さながら、「ママよ!」とでも言ってるのだろう。
「なんだと……? しかしあいつはスラムに捨てられてた。レインドルフなんていう保護した爺が死んだが……身よりはないはずだ! それに、そっちはともかく、お前は人間だろ!」
俺とレオに言われて、目を白黒させながら叫ぶディーム。
確かに、リーザとは血が繋がってないし、人間と獣人という種族の違いもある。
それでも、確かにリーザが俺やレオを慕ってパパ、ママと呼んでくれるのは間違いないんだ。

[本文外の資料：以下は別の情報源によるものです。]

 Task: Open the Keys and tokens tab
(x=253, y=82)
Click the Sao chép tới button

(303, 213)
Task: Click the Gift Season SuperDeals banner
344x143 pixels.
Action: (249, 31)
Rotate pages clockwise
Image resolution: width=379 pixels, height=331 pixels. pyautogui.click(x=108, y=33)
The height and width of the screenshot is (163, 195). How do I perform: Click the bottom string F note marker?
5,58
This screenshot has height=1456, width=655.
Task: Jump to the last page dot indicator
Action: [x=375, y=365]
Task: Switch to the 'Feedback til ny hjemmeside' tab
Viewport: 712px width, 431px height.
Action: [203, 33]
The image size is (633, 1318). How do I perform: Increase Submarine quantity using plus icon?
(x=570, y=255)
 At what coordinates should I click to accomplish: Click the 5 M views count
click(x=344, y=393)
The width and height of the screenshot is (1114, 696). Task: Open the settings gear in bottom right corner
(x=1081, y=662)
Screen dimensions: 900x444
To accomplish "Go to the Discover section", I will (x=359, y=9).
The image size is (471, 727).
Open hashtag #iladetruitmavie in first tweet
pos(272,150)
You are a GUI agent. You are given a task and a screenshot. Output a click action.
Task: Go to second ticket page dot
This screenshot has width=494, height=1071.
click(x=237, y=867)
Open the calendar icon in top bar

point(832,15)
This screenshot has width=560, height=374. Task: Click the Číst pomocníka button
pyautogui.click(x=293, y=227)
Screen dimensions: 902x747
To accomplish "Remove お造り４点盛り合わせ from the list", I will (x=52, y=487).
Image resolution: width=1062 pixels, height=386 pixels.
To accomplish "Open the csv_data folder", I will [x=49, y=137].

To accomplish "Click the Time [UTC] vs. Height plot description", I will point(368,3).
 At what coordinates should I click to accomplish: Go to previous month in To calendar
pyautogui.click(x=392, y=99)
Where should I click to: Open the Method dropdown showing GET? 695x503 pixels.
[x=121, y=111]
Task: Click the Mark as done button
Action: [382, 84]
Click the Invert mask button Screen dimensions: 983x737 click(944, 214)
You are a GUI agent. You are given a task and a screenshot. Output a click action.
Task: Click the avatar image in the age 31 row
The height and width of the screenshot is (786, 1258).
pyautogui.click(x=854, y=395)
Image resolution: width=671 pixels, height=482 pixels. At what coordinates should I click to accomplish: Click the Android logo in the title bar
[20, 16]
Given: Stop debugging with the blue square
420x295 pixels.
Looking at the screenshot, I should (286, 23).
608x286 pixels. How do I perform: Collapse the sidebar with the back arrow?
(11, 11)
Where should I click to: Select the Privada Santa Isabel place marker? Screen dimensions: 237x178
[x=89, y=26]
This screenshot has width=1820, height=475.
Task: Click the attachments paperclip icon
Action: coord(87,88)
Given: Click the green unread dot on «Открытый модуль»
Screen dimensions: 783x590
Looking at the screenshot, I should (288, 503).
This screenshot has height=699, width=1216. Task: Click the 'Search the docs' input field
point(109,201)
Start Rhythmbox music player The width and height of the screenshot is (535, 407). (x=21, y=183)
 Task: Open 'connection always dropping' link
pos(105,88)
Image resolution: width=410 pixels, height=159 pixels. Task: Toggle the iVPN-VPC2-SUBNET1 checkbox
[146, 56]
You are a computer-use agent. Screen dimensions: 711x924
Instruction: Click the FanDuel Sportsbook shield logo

「確かに俺は人間だ。それがどうしたってんだ? 人間だから獣人のパパにはなれない。人間だから獣人を迫害しなきゃいけない、なんて事にはならないだろう?」
「……ちっ……そんな家族ごっこをしたところで……獣人なんて人間以下の存在なんだぞ。それを、優越感にでも浸りたいのか? 保護した事で、自分は偉い人間なんだって……」
「家族ごっこ? 優越感?」
俺がはっきりと、リーザとの違いを自覚しながらも正しいと思える事をディームに向かって言う。
顔をしかめて舌打ちしたディームは、俺がやっている事を家族ごっこや、優越感に浸るためにしていると考えたらしい。
自分より弱い子供を保護する事で、自分は優れた人間だと優越感に浸るような人物は、確かにいるかもしれないが……俺はそうじゃないと思いたい。
それに、確かに血が繋がっていないどころか、種族も違う、そのうえママはレオだ。
家族ごっこと言われても仕方ないのかもしれないが……。